If you’re in this last quadrant, pilots are escape routes, but they might take you in multiple directions! The “pilot-as-hedge” moves toward low-optionality/low-accountability by shedding accountability without actually taking on anything new. But there’s also a way to move toward high-optionality/low-accountability.

Pilots as experiments

The obvious counter to the hedged pilot is the experimental pilot. Implementation details are pretty straightforward if you think about how a typical experiment or RCT is run. If we’d preregister our data analysis plan, we’ll also preregister our pilot’s evaluation criteria, failure conditions, and stopping rules. Likewise, we might borrow from power analysis by calculating the sample size required to detect whether our pilot had a practically significant effect. I’ve never seen pilots do this! They’ll often timebox their pilots based on calendar deadlines, not on whether the scope would produce a detectable and falsifiable signal by then. But it’s an easy fix. Finally, even if an experiment doesn’t generate enough evidence to discard the null hypothesis — let’s ignore the problems with NHST long enough for my point to land — we’ve still learned something. Maybe we can’t publish it in an academic journal, but it’s probably suitable for an internal wiki.

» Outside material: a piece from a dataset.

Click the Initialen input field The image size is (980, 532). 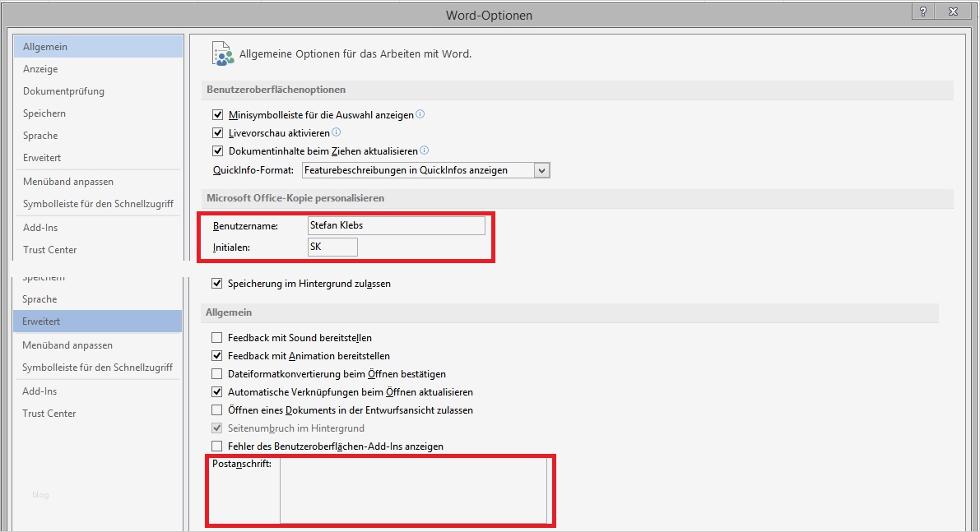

This is all well and good, but if hedged pilots are the equilibrium of what’s essentially a tragedy of the commons, then you won’t get much institutional buy-in for an experimental approach. How do we move past this? One interesting thing about experiments is that they’re often blinded — we deliberately withhold information sharing to reduce bias. What I’m going to suggest is organizational heterodoxy, but what if we siloed pilots similarly?

“Throwing it over the wall” is a known antipattern in DevOps. It’s now considered bad form to hand work over to another team without context, design details, or an attuned sense of why we’re solving a problem this way. But what if the wall is a feature for pilots, not a bug? You literally can’t deploy a pilot if you have to throw it over the wall to someone else! And this forces the kind of experiment-driven conversation I mentioned earlier: naturally you’ll start discussing with the downstream team, who will no doubt want to hammer out evaluation criteria and the like. In Team Topologies terms, you’d probably want to run your pilot within an enabling team because of their timeboxed interaction pattern. And this beats the counterfactual every time; when a stream-aligned team runs a pilot, they also own production, which incentivizes the hedge. This means that you bypass the tragedy of the commons problem entirely, because you don’t need to dip into social capital reserves to implement within your division’s own enabling team.

So yes, pilots are contronyms, but only insofar as your org naturally selects for hedges. Throwing your pilot over the wall can cut through the inertia and make the word mean what it’s supposed to. But otherwise, expect the contronym to win.